The setback angered Russian military bloggers and nationalist commentators, who bemoaned it as a major defeat and urged the Kremlin to step up its war efforts. Many criticized Russian authorities for going ahead with fireworks and other lavish festivities in Moscow that marked a holiday in the city on Saturday despite the disaster in Ukraine.
Putin attended the opening of a large Ferris wheel in a Moscow park on Saturday, and inaugurated a new transport link and a sports arena. The action underscores the Kremlin’s narrative that the war it calls a “special military operation” is going according to plan without affecting the daily lives of Russians.
Pro-Kremlin political analyst Sergei Markov criticized Moscow’s celebrations as a big mistake.
“Fireworks in Moscow on a tragic day of Russian military defeat will have very serious political consequences,” Markov wrote on his messaging app channel. “The authorities should not celebrate when the people are grieving.”
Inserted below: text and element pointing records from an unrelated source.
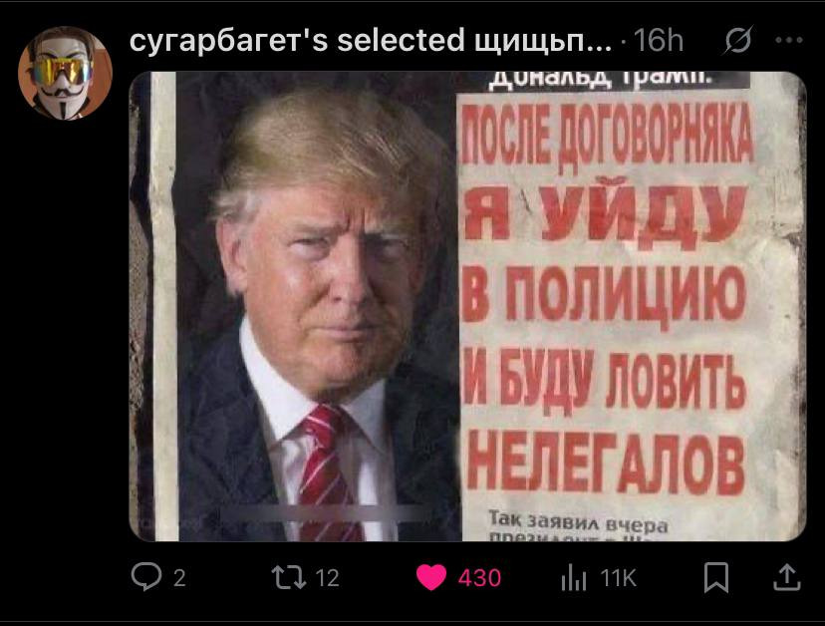Share the post via upload arrow icon
825x626 pixels.
pyautogui.click(x=787, y=577)
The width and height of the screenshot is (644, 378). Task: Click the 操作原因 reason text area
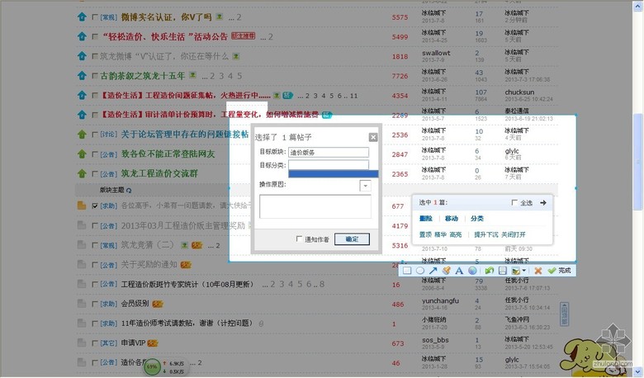315,206
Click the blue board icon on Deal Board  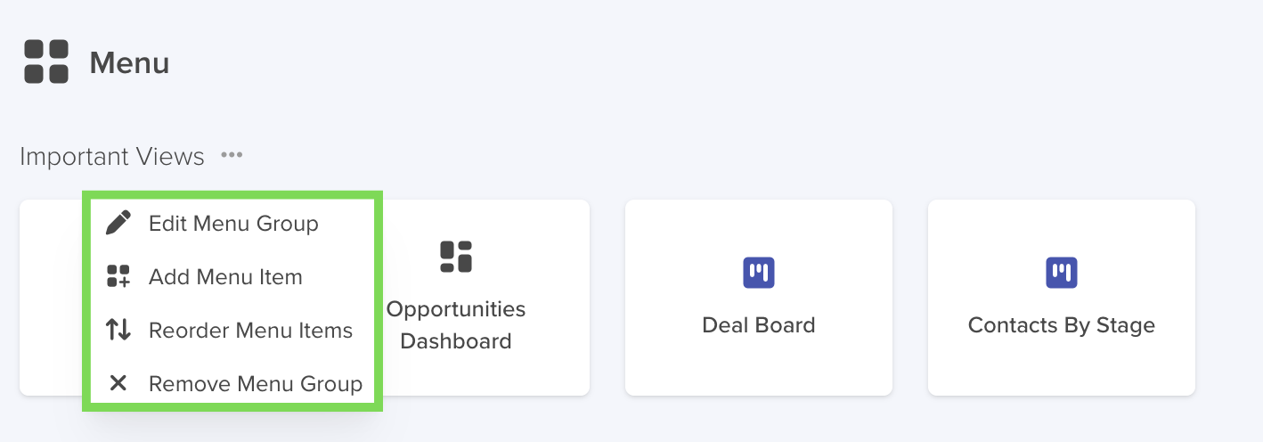click(759, 272)
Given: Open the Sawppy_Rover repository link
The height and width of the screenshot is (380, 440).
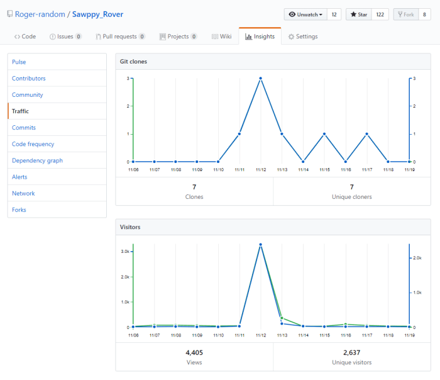Looking at the screenshot, I should pos(97,14).
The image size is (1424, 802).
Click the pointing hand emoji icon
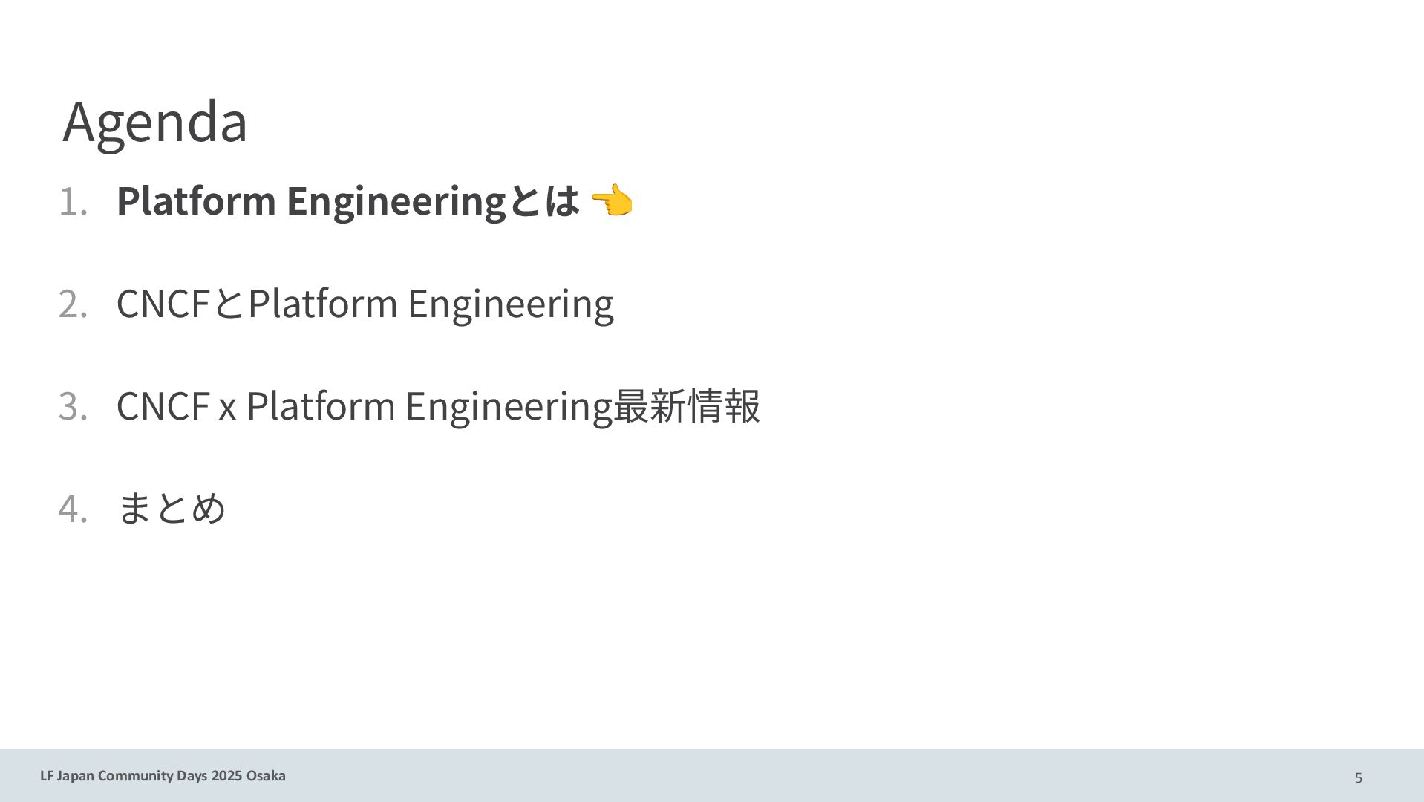pos(612,201)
In a sign of a potential rift in Russia’s leadership, Ramzan Kadyrov, the Kremlin-backed leader of Chechnya, said the recession resulted from mistakes by Russian brass.
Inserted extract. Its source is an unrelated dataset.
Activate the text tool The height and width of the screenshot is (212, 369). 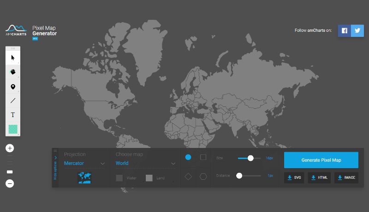coord(13,115)
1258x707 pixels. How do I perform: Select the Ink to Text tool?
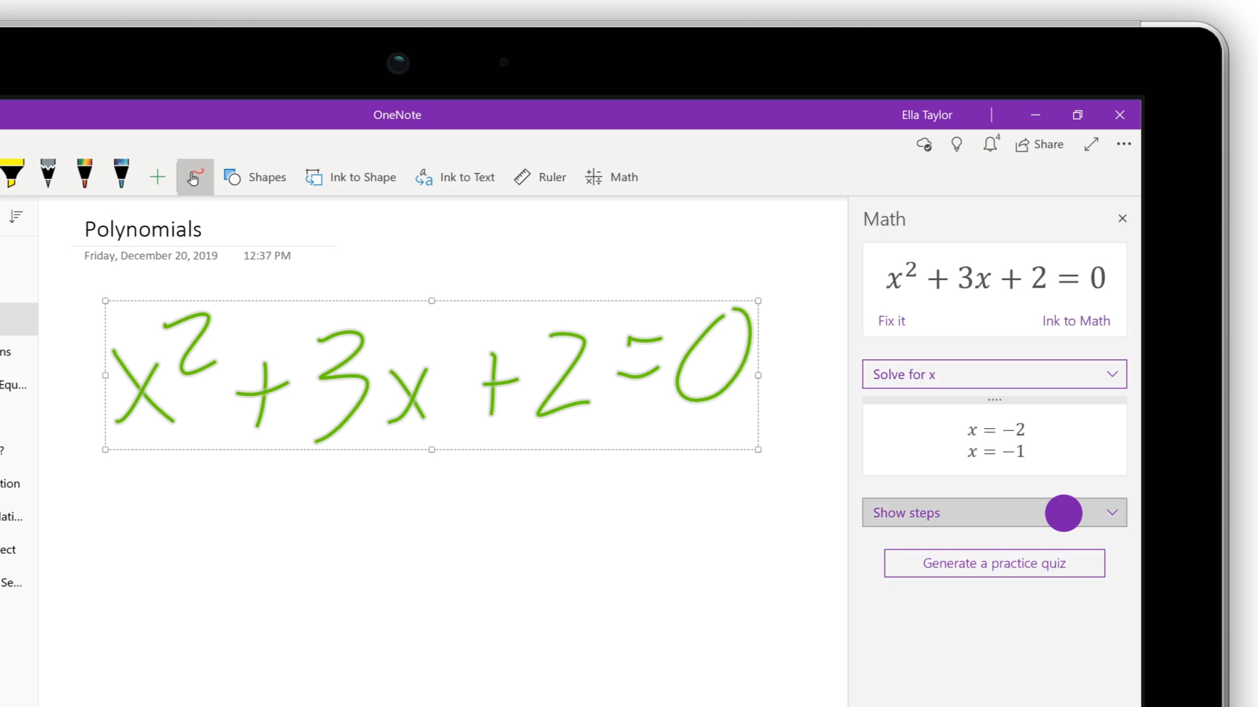pos(455,177)
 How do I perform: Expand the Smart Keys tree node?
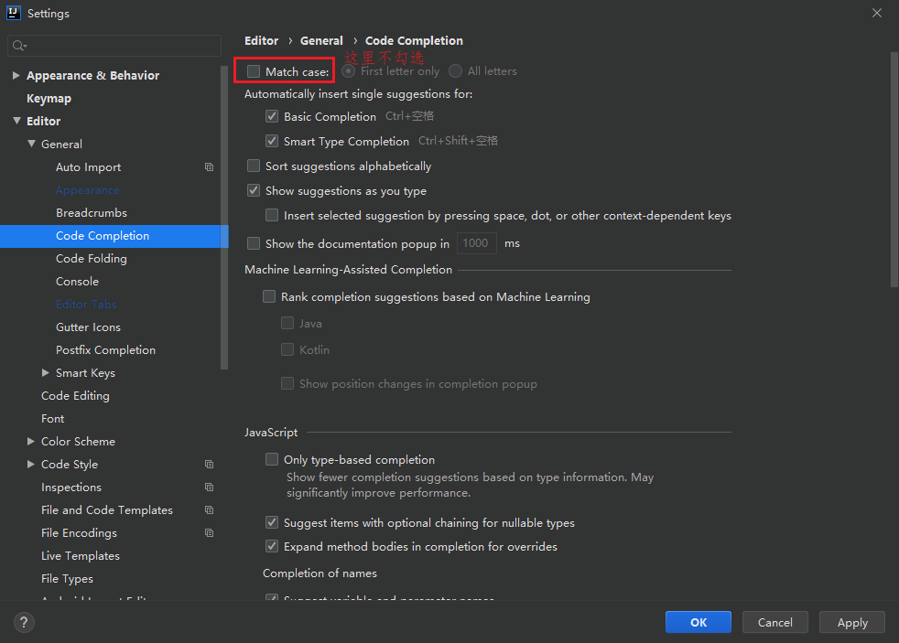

“They made mistakes and I think they will draw the necessary conclusions,” Kadyrov said. “If they do not make changes in the strategy of conducting special military operations in the next day or two, I will be forced to contact the leadership of the Defense Ministry and the leadership of the country to explain the real situation on the ground. .”
US Secretary of State Antony Blinken and the head of NATO warned on Friday that the war is likely to continue for months, urging the West to continue supporting Ukraine through a difficult winter.
Ukraine’s battlefield victories will help as the Biden administration seeks continued financial support of the war effort from Congress and Western allies, said Daniel Fried, a former US ambassador to Poland and now a distinguished fellow at the Atlantic Council in Washington.
“The policy of the Biden administration is moving in a more rational direction,” Fried said. “More investment in Ukraine, more confidence in Ukrainian ability to prevail, a greater willingness to push the Russians — it looks like a good bet. I’m not saying Ukraine will win or the West will succeed. It’s still an open question .But investing in the possibility of strategic success is more and more justified.
Sen. Tim Kaine, a Virginia Democrat and member of the Senate Foreign Relations Committee, called Ukraine’s move very strong, adding: “We and our allies must continue to stand with Ukraine. Putin needs to recognize that the only way is to end his failed war.
Associated Press writer Ellen Knickmeyer in Washington contributed.